Collected data entries:
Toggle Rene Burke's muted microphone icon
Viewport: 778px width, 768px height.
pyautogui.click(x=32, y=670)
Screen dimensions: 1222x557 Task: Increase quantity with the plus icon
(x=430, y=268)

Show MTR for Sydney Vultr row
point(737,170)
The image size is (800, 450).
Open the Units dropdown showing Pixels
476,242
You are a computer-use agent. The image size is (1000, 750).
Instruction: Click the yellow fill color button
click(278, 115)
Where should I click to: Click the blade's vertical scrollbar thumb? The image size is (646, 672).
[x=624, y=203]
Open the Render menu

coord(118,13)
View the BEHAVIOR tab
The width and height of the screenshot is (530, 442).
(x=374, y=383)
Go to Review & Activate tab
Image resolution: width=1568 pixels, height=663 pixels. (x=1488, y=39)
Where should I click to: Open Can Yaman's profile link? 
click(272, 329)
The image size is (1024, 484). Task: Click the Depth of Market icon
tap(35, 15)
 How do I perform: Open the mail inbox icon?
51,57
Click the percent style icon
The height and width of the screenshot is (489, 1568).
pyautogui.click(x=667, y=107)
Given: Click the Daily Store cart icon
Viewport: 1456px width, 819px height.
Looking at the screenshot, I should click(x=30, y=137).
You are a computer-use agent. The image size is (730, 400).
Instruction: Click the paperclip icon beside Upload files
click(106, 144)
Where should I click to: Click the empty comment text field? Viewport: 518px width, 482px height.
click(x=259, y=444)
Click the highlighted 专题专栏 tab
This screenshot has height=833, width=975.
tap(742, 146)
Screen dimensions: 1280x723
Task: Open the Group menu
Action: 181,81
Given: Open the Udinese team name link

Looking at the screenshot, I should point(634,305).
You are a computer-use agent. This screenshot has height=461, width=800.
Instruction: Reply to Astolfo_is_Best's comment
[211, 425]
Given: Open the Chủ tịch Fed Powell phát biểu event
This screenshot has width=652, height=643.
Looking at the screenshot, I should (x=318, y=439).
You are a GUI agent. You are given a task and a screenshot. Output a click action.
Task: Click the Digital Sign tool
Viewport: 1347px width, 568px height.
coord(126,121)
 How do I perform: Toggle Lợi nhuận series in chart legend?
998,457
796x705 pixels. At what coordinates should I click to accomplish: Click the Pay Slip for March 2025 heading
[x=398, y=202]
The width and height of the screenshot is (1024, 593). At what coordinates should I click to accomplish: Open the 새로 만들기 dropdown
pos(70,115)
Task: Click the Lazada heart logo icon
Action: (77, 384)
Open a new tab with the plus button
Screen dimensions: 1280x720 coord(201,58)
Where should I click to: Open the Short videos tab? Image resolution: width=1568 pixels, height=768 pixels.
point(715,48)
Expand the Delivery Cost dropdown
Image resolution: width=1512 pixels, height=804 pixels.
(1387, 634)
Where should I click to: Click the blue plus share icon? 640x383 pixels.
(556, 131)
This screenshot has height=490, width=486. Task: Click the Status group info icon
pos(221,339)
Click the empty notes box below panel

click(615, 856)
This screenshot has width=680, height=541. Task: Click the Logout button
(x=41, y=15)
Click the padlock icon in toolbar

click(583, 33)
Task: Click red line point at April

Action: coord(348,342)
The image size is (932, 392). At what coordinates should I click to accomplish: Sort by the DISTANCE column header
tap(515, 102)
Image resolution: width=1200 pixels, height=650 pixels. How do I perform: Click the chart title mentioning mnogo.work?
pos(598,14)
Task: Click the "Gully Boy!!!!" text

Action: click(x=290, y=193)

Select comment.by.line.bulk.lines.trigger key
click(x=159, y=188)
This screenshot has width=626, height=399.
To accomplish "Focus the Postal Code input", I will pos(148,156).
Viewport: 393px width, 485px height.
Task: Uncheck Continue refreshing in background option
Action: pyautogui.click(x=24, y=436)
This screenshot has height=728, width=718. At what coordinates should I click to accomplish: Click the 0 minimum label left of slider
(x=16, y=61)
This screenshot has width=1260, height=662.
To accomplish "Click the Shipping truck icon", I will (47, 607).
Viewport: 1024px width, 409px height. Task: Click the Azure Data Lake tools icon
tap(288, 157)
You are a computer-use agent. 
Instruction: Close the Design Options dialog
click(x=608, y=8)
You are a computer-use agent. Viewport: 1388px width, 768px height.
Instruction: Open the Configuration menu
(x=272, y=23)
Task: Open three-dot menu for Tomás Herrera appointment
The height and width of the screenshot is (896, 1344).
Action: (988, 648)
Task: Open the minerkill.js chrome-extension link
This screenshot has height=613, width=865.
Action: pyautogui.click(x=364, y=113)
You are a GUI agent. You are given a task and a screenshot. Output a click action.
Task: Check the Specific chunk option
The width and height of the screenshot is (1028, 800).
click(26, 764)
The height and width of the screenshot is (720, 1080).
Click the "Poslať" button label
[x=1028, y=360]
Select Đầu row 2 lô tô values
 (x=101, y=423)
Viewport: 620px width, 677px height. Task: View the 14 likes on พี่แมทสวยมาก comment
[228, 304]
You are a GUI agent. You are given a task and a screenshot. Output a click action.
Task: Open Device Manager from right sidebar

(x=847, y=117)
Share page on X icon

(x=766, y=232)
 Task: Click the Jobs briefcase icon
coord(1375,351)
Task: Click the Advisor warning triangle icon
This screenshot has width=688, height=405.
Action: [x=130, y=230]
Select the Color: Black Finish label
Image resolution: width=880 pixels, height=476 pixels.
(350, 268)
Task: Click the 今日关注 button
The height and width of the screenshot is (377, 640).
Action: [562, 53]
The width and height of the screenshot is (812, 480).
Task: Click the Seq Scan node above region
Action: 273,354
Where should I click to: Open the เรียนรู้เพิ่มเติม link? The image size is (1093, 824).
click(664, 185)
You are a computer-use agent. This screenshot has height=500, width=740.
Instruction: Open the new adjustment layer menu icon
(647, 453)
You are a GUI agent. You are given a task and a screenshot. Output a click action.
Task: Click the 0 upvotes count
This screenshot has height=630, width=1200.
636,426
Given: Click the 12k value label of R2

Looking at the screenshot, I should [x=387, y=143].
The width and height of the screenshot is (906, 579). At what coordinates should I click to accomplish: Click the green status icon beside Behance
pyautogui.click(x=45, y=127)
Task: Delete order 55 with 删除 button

- [Exercise objective]: Reproduce the data exactly. All of it is needed.

- [Task output]:
Toggle Rene Burke's muted microphone icon
Viewport: 778px width, 768px height.
pyautogui.click(x=32, y=670)
Screen dimensions: 1222x557 Task: Increase quantity with the plus icon
(x=430, y=268)

Show MTR for Sydney Vultr row
point(737,170)
The image size is (800, 450).
Open the Units dropdown showing Pixels
476,242
You are a computer-use agent. The image size is (1000, 750).
Instruction: Click the yellow fill color button
click(278, 115)
Where should I click to: Click the blade's vertical scrollbar thumb? The image size is (646, 672).
[x=624, y=203]
Open the Render menu

coord(118,13)
View the BEHAVIOR tab
The width and height of the screenshot is (530, 442).
(x=374, y=383)
Go to Review & Activate tab
Image resolution: width=1568 pixels, height=663 pixels. (x=1488, y=39)
Where should I click to: Open Can Yaman's profile link? 
click(272, 329)
The image size is (1024, 484). Task: Click the Depth of Market icon
tap(35, 15)
 How do I perform: Open the mail inbox icon?
51,57
Click the percent style icon
The height and width of the screenshot is (489, 1568).
pyautogui.click(x=667, y=107)
Given: Click the Daily Store cart icon
Viewport: 1456px width, 819px height.
Looking at the screenshot, I should click(x=30, y=137).
You are a computer-use agent. The image size is (730, 400).
Instruction: Click the paperclip icon beside Upload files
click(106, 144)
Where should I click to: Click the empty comment text field? Viewport: 518px width, 482px height.
click(x=259, y=444)
Click the highlighted 专题专栏 tab
This screenshot has height=833, width=975.
tap(742, 146)
Screen dimensions: 1280x723
Task: Open the Group menu
Action: 181,81
Given: Open the Udinese team name link

Looking at the screenshot, I should point(634,305).
You are a computer-use agent. This screenshot has height=461, width=800.
Instruction: Reply to Astolfo_is_Best's comment
[211, 425]
Given: Open the Chủ tịch Fed Powell phát biểu event
This screenshot has width=652, height=643.
Looking at the screenshot, I should (x=318, y=439).
You are a GUI agent. You are given a task and a screenshot. Output a click action.
Task: Click the Digital Sign tool
Viewport: 1347px width, 568px height.
coord(126,121)
 How do I perform: Toggle Lợi nhuận series in chart legend?
998,457
796x705 pixels. At what coordinates should I click to accomplish: Click the Pay Slip for March 2025 heading
[x=398, y=202]
The width and height of the screenshot is (1024, 593). At what coordinates should I click to accomplish: Open the 새로 만들기 dropdown
pos(70,115)
Task: Click the Lazada heart logo icon
Action: (77, 384)
Open a new tab with the plus button
Screen dimensions: 1280x720 coord(201,58)
Where should I click to: Open the Short videos tab? Image resolution: width=1568 pixels, height=768 pixels.
point(715,48)
Expand the Delivery Cost dropdown
Image resolution: width=1512 pixels, height=804 pixels.
(1387, 634)
Where should I click to: Click the blue plus share icon? 640x383 pixels.
(556, 131)
This screenshot has height=490, width=486. Task: Click the Status group info icon
pos(221,339)
Click the empty notes box below panel

click(615, 856)
This screenshot has width=680, height=541. Task: Click the Logout button
(x=41, y=15)
Click the padlock icon in toolbar

click(583, 33)
Task: Click red line point at April

Action: coord(348,342)
The image size is (932, 392). At what coordinates should I click to accomplish: Sort by the DISTANCE column header
tap(515, 102)
Image resolution: width=1200 pixels, height=650 pixels. How do I perform: Click the chart title mentioning mnogo.work?
pos(598,14)
Task: Click the "Gully Boy!!!!" text

Action: click(x=290, y=193)

Select comment.by.line.bulk.lines.trigger key
click(x=159, y=188)
This screenshot has width=626, height=399.
To accomplish "Focus the Postal Code input", I will pos(148,156).
Viewport: 393px width, 485px height.
Task: Uncheck Continue refreshing in background option
Action: pyautogui.click(x=24, y=436)
This screenshot has height=728, width=718. At what coordinates should I click to accomplish: Click the 0 minimum label left of slider
(x=16, y=61)
This screenshot has width=1260, height=662.
To accomplish "Click the Shipping truck icon", I will (47, 607).
Viewport: 1024px width, 409px height. Task: Click the Azure Data Lake tools icon
tap(288, 157)
You are a computer-use agent. 
Instruction: Close the Design Options dialog
click(x=608, y=8)
You are a computer-use agent. Viewport: 1388px width, 768px height.
Instruction: Open the Configuration menu
(x=272, y=23)
Task: Open three-dot menu for Tomás Herrera appointment
The height and width of the screenshot is (896, 1344).
Action: (988, 648)
Task: Open the minerkill.js chrome-extension link
This screenshot has height=613, width=865.
Action: pyautogui.click(x=364, y=113)
You are a GUI agent. You are given a task and a screenshot. Output a click action.
Task: Check the Specific chunk option
The width and height of the screenshot is (1028, 800).
click(26, 764)
The height and width of the screenshot is (720, 1080).
Click the "Poslať" button label
[x=1028, y=360]
Select Đầu row 2 lô tô values
 (x=101, y=423)
Viewport: 620px width, 677px height. Task: View the 14 likes on พี่แมทสวยมาก comment
[228, 304]
You are a GUI agent. You are given a task and a screenshot. Output a click action.
Task: Open Device Manager from right sidebar

(x=847, y=117)
Share page on X icon

(x=766, y=232)
 Task: Click the Jobs briefcase icon
coord(1375,351)
Task: Click the Advisor warning triangle icon
This screenshot has width=688, height=405.
Action: [x=130, y=230]
Select the Color: Black Finish label
Image resolution: width=880 pixels, height=476 pixels.
(350, 268)
Task: Click the 今日关注 button
The height and width of the screenshot is (377, 640).
Action: [562, 53]
The width and height of the screenshot is (812, 480).
Task: Click the Seq Scan node above region
Action: 273,354
Where should I click to: Open the เรียนรู้เพิ่มเติม link? The image size is (1093, 824).
click(664, 185)
You are a computer-use agent. This screenshot has height=500, width=740.
Instruction: Open the new adjustment layer menu icon
(647, 453)
You are a GUI agent. You are given a task and a screenshot. Output a click action.
Task: Click the 0 upvotes count
This screenshot has height=630, width=1200.
636,426
Given: Click the 12k value label of R2

Looking at the screenshot, I should [x=387, y=143].
The width and height of the screenshot is (906, 579). At what coordinates should I click to accomplish: Click the green status icon beside Behance
pyautogui.click(x=45, y=127)
Task: Delete order 55 with 删除 button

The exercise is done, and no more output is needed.